TLDR: Don’t stress about the time. If you only have 15 minutes for an elliptical workout, go for it! Any movement is good and most definitely counts.

What's the best way to work out on the elliptical?

TBH, you really can just hop on and start moving. Put your feet into the designated foot spots, and then hold onto the handles. As you glide your legs forward and back, pull the handles to assist. Once you're up there, be mindful of your form: Stand up straight (it's fine to lean your torso forward slightly, as long as your spine remains straight) and keep your core muscles engaged throughout. If you want to focus more on your lower body, just grip the handles lightly for stability, but don’t go all Hulk on them.

To change up the intensity, play with the incline and resistance settings. You’ll feel the difference in how hard you have to work—and how out of breath you get—as these settings change.

Ready to hop on and work up a sweat? Try these four elliptical workouts for whatever your gym vibe.

If you just want a good sweat, fast

Photo credit: claire brodsky
Photo credit: claire brodsky

What it is: This HIIT-style elliptical routine alternates between short intervals of high-intensity work and longer intervals of low-to-moderate intensity recovery. The recovery is there so that you can catch your breath and get ready to push hard again for the next 30-second interval. This workout follows a 1:2 work to rest ratio, which is pretty intense. If it's too intense, switch to a 1:3 ratio. So, 30-second work intervals and 1.5-minute recovery intervals. No shame.

To figure out what low, moderate, and high intensity mean for you, take some time to familiarize yourself with the machine. The “work” portion of this HIIT workout should be really hard. Like, can-barely-catch-your-breath and dying-to-take-a-break hard. A higher incline will help get you there, but cranking up the resistance is what makes it the most challenging. The “recovery” portion should feel easy, like you could have a conversation with someone as you move and still feel okay.

How to do it: Start with a 5-minute warm-up at moderate intensity before moving into the 15-minute workout. End with a 5-minute cooldown with 0 resistance at an easy pace.

If you get bored easily

Photo credit: claire brodsky
Photo credit: claire brodsky

What it is: Hill intervals may not be fun, but they sure keep things interesting! If you’re looking to shake up your workout, try this interval elliptical workout that will have you jumping around on resistance and incline to mimic climbing two hills, so that your body and brain won’t know what to expect.

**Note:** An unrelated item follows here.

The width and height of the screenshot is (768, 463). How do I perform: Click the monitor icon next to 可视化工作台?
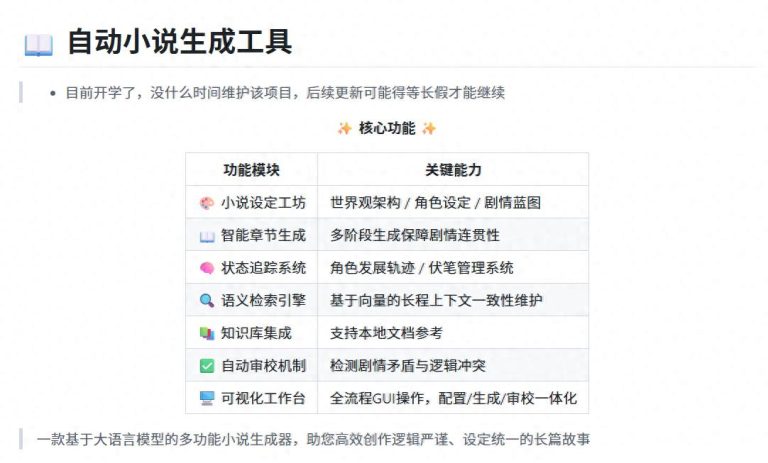(x=207, y=398)
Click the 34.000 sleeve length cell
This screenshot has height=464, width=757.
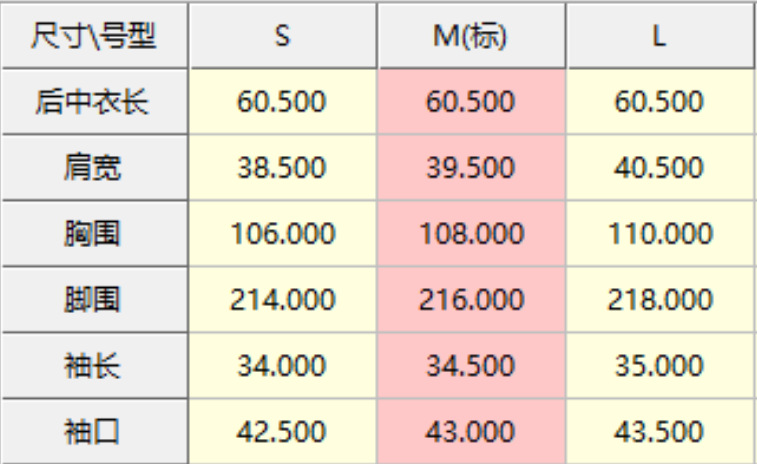tap(283, 366)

How to do it: Start with a 5-minute warm-up at moderate intensity followed by 20 minutes of hill-climbing intervals. End with a 5-minute cooldown with 0 resistance at an easy pace.

If you wanna build some upper-body strength: 20-Minute Upper-Body Push

Photo credit: claire brodsky
Photo credit: claire brodsky

What it is: You’ll want to up the resistance to a level that’s challenging for your arms yet doesn't require much work from your legs to push the machine. That might mean using less resistance than you're used to.

How to do it: Start with a 5-minute warm-up at moderate intensity followed by 20 minutes of upper-body focused work. End with a 5-minute cooldown with 0 resistance at an easy pace.

If you’ve got 30+ minutes to spare:

Photo credit: claire brodsky
Photo credit: claire brodsky

What it is: This workout alternates between sprints (low resistance, moving as quickly as you can) and hill climbs (gradually higher resistance and slower movements).

To make this workout longer, add on a few more 1-minute intervals of low resistance and 2-minute intervals of high resistance. Or, you can up the minutes to 2 and 4 (instead of 1 and 2) for a longer workout. Either way!

How to do it: Start with a 5-minute warm-up at moderate intensity followed by 30 minutes of alternating between sprints and hills. End with a 5-minute cooldown with 0 resistance at an easy pace.